**What to work on:** Your task is to give the entries back exactly, leaving nothing out.

- - - -

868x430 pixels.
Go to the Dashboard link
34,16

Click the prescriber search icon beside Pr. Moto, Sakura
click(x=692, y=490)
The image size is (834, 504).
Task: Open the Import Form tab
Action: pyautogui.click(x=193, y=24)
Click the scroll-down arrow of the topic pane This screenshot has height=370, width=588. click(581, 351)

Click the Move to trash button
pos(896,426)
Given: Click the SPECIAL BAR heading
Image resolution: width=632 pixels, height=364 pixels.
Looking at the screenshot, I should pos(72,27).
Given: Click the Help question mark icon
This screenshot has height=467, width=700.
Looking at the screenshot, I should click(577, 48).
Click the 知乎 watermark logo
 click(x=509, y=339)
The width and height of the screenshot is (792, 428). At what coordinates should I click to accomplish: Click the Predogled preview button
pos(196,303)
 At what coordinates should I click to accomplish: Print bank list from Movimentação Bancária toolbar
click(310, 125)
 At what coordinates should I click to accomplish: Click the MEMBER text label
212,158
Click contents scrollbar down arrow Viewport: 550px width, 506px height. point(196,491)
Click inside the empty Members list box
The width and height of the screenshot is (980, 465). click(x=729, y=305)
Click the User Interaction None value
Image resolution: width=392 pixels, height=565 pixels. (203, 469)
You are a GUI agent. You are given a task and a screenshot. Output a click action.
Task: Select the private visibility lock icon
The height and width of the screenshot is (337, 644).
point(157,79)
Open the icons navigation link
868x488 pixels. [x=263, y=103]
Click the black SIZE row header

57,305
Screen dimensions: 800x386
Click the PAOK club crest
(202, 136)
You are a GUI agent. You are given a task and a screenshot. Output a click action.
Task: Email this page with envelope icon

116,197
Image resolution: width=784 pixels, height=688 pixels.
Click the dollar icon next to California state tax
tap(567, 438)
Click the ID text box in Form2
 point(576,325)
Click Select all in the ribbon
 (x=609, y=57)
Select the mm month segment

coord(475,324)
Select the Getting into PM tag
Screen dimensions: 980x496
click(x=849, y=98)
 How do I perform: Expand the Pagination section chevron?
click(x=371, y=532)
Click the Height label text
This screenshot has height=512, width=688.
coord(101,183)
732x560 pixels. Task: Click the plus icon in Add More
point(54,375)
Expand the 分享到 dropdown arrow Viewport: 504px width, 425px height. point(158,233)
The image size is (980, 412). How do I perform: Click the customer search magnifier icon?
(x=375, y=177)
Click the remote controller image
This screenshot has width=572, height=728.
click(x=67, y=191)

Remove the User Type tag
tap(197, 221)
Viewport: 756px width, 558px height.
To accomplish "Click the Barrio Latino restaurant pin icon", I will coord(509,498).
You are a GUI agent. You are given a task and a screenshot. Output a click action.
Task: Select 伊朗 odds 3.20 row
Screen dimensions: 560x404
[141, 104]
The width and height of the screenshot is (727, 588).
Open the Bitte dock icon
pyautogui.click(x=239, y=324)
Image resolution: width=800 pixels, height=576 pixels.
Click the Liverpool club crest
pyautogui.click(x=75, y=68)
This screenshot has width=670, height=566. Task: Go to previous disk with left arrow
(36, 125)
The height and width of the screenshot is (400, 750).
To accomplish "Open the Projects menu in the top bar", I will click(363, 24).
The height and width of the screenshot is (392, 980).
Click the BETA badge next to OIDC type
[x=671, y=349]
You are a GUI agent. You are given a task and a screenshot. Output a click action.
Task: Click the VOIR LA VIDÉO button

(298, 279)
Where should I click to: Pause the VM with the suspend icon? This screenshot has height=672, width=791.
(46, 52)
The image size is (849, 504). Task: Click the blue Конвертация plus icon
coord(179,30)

- - - -

**Task solution:**
868x430 pixels.
Go to the Dashboard link
34,16

Click the prescriber search icon beside Pr. Moto, Sakura
click(x=692, y=490)
The image size is (834, 504).
Task: Open the Import Form tab
Action: pyautogui.click(x=193, y=24)
Click the scroll-down arrow of the topic pane This screenshot has height=370, width=588. click(581, 351)

Click the Move to trash button
pos(896,426)
Given: Click the SPECIAL BAR heading
Image resolution: width=632 pixels, height=364 pixels.
Looking at the screenshot, I should pos(72,27).
Given: Click the Help question mark icon
This screenshot has height=467, width=700.
Looking at the screenshot, I should click(577, 48).
Click the 知乎 watermark logo
 click(x=509, y=339)
The width and height of the screenshot is (792, 428). At what coordinates should I click to accomplish: Click the Predogled preview button
pos(196,303)
 At what coordinates should I click to accomplish: Print bank list from Movimentação Bancária toolbar
click(310, 125)
 At what coordinates should I click to accomplish: Click the MEMBER text label
212,158
Click contents scrollbar down arrow Viewport: 550px width, 506px height. point(196,491)
Click inside the empty Members list box
The width and height of the screenshot is (980, 465). click(x=729, y=305)
Click the User Interaction None value
Image resolution: width=392 pixels, height=565 pixels. (203, 469)
You are a GUI agent. You are given a task and a screenshot. Output a click action.
Task: Select the private visibility lock icon
The height and width of the screenshot is (337, 644).
point(157,79)
Open the icons navigation link
868x488 pixels. [x=263, y=103]
Click the black SIZE row header

57,305
Screen dimensions: 800x386
Click the PAOK club crest
(202, 136)
You are a GUI agent. You are given a task and a screenshot. Output a click action.
Task: Email this page with envelope icon

116,197
Image resolution: width=784 pixels, height=688 pixels.
Click the dollar icon next to California state tax
tap(567, 438)
Click the ID text box in Form2
 point(576,325)
Click Select all in the ribbon
 (x=609, y=57)
Select the mm month segment

coord(475,324)
Select the Getting into PM tag
Screen dimensions: 980x496
click(x=849, y=98)
 How do I perform: Expand the Pagination section chevron?
click(x=371, y=532)
Click the Height label text
This screenshot has height=512, width=688.
coord(101,183)
732x560 pixels. Task: Click the plus icon in Add More
point(54,375)
Expand the 分享到 dropdown arrow Viewport: 504px width, 425px height. point(158,233)
The image size is (980, 412). How do I perform: Click the customer search magnifier icon?
(x=375, y=177)
Click the remote controller image
This screenshot has width=572, height=728.
click(x=67, y=191)

Remove the User Type tag
tap(197, 221)
Viewport: 756px width, 558px height.
To accomplish "Click the Barrio Latino restaurant pin icon", I will coord(509,498).
You are a GUI agent. You are given a task and a screenshot. Output a click action.
Task: Select 伊朗 odds 3.20 row
Screen dimensions: 560x404
[141, 104]
The width and height of the screenshot is (727, 588).
Open the Bitte dock icon
pyautogui.click(x=239, y=324)
Image resolution: width=800 pixels, height=576 pixels.
Click the Liverpool club crest
pyautogui.click(x=75, y=68)
This screenshot has width=670, height=566. Task: Go to previous disk with left arrow
(36, 125)
The height and width of the screenshot is (400, 750).
To accomplish "Open the Projects menu in the top bar", I will click(363, 24).
The height and width of the screenshot is (392, 980).
Click the BETA badge next to OIDC type
[x=671, y=349]
You are a GUI agent. You are given a task and a screenshot. Output a click action.
Task: Click the VOIR LA VIDÉO button

(298, 279)
Where should I click to: Pause the VM with the suspend icon? This screenshot has height=672, width=791.
(46, 52)
The image size is (849, 504). Task: Click the blue Конвертация plus icon
coord(179,30)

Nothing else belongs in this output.